To do: In the records below, find the lines that include "start" and copy each.

Data provided:
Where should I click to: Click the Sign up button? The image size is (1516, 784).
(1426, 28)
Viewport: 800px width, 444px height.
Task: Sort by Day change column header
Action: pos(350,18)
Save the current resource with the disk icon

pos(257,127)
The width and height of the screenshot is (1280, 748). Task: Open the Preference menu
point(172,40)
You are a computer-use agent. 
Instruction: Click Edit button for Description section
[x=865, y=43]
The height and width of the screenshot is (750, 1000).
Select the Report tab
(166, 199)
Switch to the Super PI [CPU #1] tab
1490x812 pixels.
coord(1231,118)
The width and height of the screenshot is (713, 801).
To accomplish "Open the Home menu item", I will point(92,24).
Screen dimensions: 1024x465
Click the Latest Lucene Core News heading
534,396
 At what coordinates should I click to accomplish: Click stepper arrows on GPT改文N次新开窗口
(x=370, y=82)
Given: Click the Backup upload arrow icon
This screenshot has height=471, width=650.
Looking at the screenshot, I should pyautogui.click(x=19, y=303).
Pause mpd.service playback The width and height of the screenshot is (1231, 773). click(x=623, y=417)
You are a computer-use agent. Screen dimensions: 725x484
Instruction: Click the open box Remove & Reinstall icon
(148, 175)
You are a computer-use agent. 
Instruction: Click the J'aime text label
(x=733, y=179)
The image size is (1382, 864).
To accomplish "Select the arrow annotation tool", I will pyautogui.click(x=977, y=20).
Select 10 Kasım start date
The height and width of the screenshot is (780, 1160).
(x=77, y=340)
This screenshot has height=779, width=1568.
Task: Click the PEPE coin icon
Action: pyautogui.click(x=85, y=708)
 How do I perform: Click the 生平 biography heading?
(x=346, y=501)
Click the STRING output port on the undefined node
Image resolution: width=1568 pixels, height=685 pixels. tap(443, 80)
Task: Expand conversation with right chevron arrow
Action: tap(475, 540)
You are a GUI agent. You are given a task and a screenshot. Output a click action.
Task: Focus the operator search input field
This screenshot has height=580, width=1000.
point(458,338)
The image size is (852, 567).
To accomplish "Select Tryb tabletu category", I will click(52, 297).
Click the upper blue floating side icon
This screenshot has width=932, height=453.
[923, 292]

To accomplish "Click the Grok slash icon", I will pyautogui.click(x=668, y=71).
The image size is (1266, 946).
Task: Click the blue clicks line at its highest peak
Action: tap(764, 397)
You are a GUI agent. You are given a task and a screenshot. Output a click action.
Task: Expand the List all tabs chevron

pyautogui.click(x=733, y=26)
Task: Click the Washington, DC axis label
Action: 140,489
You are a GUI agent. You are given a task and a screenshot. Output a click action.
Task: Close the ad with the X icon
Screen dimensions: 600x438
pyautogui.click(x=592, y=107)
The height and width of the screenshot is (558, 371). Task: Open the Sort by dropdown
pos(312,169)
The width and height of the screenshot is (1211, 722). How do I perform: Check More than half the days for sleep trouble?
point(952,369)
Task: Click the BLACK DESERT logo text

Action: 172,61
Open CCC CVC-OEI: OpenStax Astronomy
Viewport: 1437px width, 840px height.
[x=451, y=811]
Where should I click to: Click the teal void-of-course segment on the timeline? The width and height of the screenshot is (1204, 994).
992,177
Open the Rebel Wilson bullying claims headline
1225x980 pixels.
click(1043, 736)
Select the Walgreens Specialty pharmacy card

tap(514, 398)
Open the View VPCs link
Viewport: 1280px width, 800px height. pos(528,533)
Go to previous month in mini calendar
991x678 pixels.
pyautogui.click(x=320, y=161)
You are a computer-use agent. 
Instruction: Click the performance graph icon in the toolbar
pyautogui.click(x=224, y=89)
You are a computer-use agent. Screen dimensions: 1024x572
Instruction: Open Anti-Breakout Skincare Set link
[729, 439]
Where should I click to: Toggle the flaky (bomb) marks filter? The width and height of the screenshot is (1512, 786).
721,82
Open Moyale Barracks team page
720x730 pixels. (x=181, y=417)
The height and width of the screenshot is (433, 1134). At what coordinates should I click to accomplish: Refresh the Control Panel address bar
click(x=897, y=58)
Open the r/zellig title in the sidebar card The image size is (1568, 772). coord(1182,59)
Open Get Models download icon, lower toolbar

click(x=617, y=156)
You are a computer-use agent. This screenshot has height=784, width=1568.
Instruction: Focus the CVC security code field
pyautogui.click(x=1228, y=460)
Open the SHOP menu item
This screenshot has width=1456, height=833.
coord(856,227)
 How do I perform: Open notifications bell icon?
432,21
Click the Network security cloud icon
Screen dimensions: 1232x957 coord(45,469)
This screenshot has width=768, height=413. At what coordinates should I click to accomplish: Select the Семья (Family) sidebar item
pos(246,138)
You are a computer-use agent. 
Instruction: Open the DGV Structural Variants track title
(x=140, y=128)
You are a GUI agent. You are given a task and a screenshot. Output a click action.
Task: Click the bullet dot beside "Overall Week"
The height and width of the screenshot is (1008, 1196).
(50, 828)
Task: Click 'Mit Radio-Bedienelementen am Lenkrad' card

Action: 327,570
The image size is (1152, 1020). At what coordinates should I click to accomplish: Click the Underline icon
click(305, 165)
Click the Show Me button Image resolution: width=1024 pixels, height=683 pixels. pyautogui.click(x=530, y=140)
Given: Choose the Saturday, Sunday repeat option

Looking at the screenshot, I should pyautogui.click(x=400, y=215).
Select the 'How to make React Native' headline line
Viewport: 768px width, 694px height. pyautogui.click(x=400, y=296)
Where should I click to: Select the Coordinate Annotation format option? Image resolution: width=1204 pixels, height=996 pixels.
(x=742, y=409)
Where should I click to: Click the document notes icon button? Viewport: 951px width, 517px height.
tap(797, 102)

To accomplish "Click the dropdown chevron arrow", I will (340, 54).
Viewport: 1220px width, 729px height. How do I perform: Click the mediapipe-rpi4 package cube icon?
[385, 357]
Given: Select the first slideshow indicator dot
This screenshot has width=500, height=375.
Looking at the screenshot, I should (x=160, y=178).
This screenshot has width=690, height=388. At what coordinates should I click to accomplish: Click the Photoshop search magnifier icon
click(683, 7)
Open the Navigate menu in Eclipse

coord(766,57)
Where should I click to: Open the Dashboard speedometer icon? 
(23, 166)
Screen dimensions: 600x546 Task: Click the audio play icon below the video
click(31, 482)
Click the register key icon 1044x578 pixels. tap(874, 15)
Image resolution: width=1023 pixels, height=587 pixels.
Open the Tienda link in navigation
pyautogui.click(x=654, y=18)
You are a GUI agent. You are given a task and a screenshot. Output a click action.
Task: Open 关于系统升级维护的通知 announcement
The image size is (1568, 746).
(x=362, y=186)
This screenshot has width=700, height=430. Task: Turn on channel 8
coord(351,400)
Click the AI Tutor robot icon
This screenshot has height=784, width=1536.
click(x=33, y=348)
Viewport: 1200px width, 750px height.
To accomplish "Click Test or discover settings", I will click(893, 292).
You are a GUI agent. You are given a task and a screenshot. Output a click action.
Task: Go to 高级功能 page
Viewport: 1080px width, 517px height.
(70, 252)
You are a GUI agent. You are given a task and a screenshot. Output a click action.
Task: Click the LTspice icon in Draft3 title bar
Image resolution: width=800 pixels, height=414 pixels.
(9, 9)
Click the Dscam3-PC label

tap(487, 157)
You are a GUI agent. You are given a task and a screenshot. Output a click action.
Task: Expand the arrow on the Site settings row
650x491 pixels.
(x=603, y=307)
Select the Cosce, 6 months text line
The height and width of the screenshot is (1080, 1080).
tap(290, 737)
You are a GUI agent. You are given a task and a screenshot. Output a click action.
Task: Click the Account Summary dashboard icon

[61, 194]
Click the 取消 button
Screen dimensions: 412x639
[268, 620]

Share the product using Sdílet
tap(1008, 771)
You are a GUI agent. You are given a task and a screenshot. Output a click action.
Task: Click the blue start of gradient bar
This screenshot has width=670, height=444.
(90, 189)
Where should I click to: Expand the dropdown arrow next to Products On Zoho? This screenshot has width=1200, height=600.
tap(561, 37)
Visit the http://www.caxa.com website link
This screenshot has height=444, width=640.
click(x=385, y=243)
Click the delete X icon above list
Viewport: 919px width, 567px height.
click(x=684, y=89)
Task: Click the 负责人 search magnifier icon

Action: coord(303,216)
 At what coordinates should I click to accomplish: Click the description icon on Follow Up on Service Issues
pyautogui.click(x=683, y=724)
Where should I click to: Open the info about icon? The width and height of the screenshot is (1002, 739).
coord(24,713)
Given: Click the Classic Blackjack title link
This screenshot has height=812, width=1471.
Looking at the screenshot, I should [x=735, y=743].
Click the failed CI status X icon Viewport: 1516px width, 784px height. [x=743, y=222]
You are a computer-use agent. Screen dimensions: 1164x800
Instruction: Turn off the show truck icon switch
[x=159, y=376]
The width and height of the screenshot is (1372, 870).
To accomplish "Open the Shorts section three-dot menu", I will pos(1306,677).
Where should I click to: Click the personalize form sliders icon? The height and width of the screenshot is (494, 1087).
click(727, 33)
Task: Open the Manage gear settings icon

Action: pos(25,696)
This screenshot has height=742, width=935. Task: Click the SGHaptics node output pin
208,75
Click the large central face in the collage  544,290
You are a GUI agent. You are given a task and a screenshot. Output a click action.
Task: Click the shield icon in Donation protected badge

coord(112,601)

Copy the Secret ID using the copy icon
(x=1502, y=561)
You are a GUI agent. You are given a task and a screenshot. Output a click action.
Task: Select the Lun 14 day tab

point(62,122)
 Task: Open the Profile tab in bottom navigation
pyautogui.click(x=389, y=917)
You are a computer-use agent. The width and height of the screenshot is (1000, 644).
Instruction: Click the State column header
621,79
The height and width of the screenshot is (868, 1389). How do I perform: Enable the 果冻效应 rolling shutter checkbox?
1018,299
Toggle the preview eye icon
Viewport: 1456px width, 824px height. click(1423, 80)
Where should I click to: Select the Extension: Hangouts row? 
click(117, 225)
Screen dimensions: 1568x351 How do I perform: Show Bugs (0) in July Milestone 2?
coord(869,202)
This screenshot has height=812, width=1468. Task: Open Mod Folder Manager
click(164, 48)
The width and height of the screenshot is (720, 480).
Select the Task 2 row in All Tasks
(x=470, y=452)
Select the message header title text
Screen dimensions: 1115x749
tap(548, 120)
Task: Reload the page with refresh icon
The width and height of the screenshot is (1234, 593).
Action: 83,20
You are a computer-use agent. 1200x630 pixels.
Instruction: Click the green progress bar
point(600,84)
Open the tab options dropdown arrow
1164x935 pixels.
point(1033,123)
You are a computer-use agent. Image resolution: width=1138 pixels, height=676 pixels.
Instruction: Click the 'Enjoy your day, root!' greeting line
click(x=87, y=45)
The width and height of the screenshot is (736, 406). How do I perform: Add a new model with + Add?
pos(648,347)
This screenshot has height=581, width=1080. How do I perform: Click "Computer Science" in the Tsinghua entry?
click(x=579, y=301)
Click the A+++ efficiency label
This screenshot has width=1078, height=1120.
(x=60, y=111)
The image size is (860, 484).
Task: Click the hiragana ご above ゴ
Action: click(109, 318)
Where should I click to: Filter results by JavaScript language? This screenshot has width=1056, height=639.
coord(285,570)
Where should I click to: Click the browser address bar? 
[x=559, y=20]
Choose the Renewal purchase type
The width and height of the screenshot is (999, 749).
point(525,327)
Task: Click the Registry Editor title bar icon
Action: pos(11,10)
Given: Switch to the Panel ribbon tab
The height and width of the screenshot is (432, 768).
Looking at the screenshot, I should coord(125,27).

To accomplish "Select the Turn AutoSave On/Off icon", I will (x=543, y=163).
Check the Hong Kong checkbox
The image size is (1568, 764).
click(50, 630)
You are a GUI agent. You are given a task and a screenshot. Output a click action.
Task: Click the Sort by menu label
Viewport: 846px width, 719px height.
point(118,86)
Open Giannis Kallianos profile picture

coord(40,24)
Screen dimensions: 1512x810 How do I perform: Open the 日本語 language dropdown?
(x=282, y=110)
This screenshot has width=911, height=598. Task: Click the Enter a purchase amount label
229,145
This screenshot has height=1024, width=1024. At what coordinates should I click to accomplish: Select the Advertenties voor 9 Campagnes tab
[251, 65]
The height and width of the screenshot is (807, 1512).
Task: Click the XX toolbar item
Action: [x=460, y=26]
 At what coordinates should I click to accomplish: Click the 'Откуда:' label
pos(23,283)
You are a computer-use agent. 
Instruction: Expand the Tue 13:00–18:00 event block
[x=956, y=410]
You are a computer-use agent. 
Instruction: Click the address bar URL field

Worked solution:
Select 10 Kasım start date
Task: Click the blue start of gradient bar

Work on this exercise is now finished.